Return every record verbatim.
MATERIAL TO PROCESS section start
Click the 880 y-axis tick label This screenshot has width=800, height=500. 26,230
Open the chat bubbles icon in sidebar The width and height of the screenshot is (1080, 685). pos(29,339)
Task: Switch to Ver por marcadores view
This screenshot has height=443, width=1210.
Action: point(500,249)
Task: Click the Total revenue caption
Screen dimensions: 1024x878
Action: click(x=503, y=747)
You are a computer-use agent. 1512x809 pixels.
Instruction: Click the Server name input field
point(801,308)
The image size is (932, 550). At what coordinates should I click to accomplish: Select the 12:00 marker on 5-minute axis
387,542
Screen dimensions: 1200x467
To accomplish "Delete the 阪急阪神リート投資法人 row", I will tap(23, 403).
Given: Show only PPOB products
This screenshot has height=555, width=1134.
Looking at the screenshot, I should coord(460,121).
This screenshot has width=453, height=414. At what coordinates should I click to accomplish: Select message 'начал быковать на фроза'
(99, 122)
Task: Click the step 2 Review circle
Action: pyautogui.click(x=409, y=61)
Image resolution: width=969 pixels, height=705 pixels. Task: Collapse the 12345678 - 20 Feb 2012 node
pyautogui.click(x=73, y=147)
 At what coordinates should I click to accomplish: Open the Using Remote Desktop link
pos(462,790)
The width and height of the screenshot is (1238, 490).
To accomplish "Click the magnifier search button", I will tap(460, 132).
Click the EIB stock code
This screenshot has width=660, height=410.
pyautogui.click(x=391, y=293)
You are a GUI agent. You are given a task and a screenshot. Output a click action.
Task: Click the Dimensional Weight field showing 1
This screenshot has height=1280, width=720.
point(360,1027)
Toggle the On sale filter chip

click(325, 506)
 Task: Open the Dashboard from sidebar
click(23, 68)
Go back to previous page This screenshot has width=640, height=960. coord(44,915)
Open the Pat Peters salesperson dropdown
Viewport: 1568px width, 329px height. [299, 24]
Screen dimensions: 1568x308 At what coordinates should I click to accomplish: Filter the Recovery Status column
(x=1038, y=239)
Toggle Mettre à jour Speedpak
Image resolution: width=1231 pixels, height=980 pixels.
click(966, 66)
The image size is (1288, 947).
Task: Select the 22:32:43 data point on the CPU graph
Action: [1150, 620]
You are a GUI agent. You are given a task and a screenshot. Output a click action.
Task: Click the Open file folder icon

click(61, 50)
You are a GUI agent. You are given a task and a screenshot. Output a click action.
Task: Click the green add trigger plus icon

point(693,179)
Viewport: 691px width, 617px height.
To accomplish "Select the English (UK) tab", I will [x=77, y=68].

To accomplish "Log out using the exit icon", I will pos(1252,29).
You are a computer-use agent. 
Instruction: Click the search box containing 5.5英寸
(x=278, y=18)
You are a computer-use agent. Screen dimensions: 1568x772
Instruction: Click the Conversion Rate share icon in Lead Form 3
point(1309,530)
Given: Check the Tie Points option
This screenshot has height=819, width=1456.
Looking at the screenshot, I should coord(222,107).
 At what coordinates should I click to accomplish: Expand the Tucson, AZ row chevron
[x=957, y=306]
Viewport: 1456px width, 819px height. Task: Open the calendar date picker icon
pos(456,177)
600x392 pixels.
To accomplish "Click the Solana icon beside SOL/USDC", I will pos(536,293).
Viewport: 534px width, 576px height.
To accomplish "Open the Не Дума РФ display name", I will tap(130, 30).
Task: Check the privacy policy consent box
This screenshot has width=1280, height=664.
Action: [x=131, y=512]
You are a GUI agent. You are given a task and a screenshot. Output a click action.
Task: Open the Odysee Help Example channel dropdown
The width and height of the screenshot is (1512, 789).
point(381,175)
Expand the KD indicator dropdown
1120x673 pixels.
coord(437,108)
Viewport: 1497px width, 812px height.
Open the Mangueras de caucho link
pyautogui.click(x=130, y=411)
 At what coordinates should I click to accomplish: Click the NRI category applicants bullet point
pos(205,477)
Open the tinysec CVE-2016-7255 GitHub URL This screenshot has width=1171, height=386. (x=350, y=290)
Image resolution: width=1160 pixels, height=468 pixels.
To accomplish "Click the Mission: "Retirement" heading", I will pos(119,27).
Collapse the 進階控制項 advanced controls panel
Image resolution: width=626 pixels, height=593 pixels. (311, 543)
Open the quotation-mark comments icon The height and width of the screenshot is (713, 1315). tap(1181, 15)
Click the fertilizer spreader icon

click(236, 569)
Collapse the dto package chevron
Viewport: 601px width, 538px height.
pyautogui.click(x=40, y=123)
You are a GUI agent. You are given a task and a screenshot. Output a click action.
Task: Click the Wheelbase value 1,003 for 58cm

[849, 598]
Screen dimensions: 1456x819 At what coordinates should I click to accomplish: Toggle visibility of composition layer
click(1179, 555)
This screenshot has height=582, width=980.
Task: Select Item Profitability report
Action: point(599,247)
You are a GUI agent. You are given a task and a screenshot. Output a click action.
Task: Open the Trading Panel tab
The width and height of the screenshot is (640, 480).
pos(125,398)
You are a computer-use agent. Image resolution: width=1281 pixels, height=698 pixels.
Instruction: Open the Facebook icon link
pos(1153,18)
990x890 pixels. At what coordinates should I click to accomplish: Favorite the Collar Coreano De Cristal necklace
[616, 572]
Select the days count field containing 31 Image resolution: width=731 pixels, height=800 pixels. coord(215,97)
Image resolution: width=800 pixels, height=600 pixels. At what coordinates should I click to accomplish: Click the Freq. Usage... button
MATERIAL TO PROCESS section end
**YOUR RESPONSE**
Click the 880 y-axis tick label This screenshot has width=800, height=500. 26,230
Open the chat bubbles icon in sidebar The width and height of the screenshot is (1080, 685). pos(29,339)
Task: Switch to Ver por marcadores view
This screenshot has height=443, width=1210.
Action: point(500,249)
Task: Click the Total revenue caption
Screen dimensions: 1024x878
Action: click(x=503, y=747)
You are a computer-use agent. 1512x809 pixels.
Instruction: Click the Server name input field
point(801,308)
The image size is (932, 550). At what coordinates should I click to accomplish: Select the 12:00 marker on 5-minute axis
387,542
Screen dimensions: 1200x467
To accomplish "Delete the 阪急阪神リート投資法人 row", I will tap(23, 403).
Given: Show only PPOB products
This screenshot has height=555, width=1134.
Looking at the screenshot, I should coord(460,121).
This screenshot has width=453, height=414. At what coordinates should I click to accomplish: Select message 'начал быковать на фроза'
(99, 122)
Task: Click the step 2 Review circle
Action: pyautogui.click(x=409, y=61)
Image resolution: width=969 pixels, height=705 pixels. Task: Collapse the 12345678 - 20 Feb 2012 node
pyautogui.click(x=73, y=147)
 At what coordinates should I click to accomplish: Open the Using Remote Desktop link
pos(462,790)
The width and height of the screenshot is (1238, 490).
To accomplish "Click the magnifier search button", I will tap(460, 132).
Click the EIB stock code
This screenshot has width=660, height=410.
pyautogui.click(x=391, y=293)
You are a GUI agent. You are given a task and a screenshot. Output a click action.
Task: Click the Dimensional Weight field showing 1
This screenshot has height=1280, width=720.
point(360,1027)
Toggle the On sale filter chip

click(325, 506)
 Task: Open the Dashboard from sidebar
click(23, 68)
Go back to previous page This screenshot has width=640, height=960. coord(44,915)
Open the Pat Peters salesperson dropdown
Viewport: 1568px width, 329px height. [299, 24]
Screen dimensions: 1568x308 At what coordinates should I click to accomplish: Filter the Recovery Status column
(x=1038, y=239)
Toggle Mettre à jour Speedpak
Image resolution: width=1231 pixels, height=980 pixels.
click(966, 66)
The image size is (1288, 947).
Task: Select the 22:32:43 data point on the CPU graph
Action: [1150, 620]
You are a GUI agent. You are given a task and a screenshot. Output a click action.
Task: Click the Open file folder icon

click(61, 50)
You are a GUI agent. You are given a task and a screenshot. Output a click action.
Task: Click the green add trigger plus icon

point(693,179)
Viewport: 691px width, 617px height.
To accomplish "Select the English (UK) tab", I will [x=77, y=68].

To accomplish "Log out using the exit icon", I will pos(1252,29).
You are a computer-use agent. 
Instruction: Click the search box containing 5.5英寸
(x=278, y=18)
You are a computer-use agent. Screen dimensions: 1568x772
Instruction: Click the Conversion Rate share icon in Lead Form 3
point(1309,530)
Given: Check the Tie Points option
This screenshot has height=819, width=1456.
Looking at the screenshot, I should coord(222,107).
 At what coordinates should I click to accomplish: Expand the Tucson, AZ row chevron
[x=957, y=306]
Viewport: 1456px width, 819px height. Task: Open the calendar date picker icon
pos(456,177)
600x392 pixels.
To accomplish "Click the Solana icon beside SOL/USDC", I will pos(536,293).
Viewport: 534px width, 576px height.
To accomplish "Open the Не Дума РФ display name", I will tap(130, 30).
Task: Check the privacy policy consent box
This screenshot has width=1280, height=664.
Action: [x=131, y=512]
You are a GUI agent. You are given a task and a screenshot. Output a click action.
Task: Open the Odysee Help Example channel dropdown
The width and height of the screenshot is (1512, 789).
point(381,175)
Expand the KD indicator dropdown
1120x673 pixels.
coord(437,108)
Viewport: 1497px width, 812px height.
Open the Mangueras de caucho link
pyautogui.click(x=130, y=411)
 At what coordinates should I click to accomplish: Click the NRI category applicants bullet point
pos(205,477)
Open the tinysec CVE-2016-7255 GitHub URL This screenshot has width=1171, height=386. (x=350, y=290)
Image resolution: width=1160 pixels, height=468 pixels.
To accomplish "Click the Mission: "Retirement" heading", I will pos(119,27).
Collapse the 進階控制項 advanced controls panel
Image resolution: width=626 pixels, height=593 pixels. (311, 543)
Open the quotation-mark comments icon The height and width of the screenshot is (713, 1315). tap(1181, 15)
Click the fertilizer spreader icon

click(236, 569)
Collapse the dto package chevron
Viewport: 601px width, 538px height.
pyautogui.click(x=40, y=123)
You are a GUI agent. You are given a task and a screenshot. Output a click action.
Task: Click the Wheelbase value 1,003 for 58cm

[849, 598]
Screen dimensions: 1456x819 At what coordinates should I click to accomplish: Toggle visibility of composition layer
click(1179, 555)
This screenshot has height=582, width=980.
Task: Select Item Profitability report
Action: point(599,247)
You are a GUI agent. You are given a task and a screenshot. Output a click action.
Task: Open the Trading Panel tab
The width and height of the screenshot is (640, 480).
pos(125,398)
You are a computer-use agent. Image resolution: width=1281 pixels, height=698 pixels.
Instruction: Open the Facebook icon link
pos(1153,18)
990x890 pixels. At what coordinates should I click to accomplish: Favorite the Collar Coreano De Cristal necklace
[616, 572]
Select the days count field containing 31 Image resolution: width=731 pixels, height=800 pixels. coord(215,97)
Image resolution: width=800 pixels, height=600 pixels. At what coordinates should I click to accomplish: Click the Freq. Usage... button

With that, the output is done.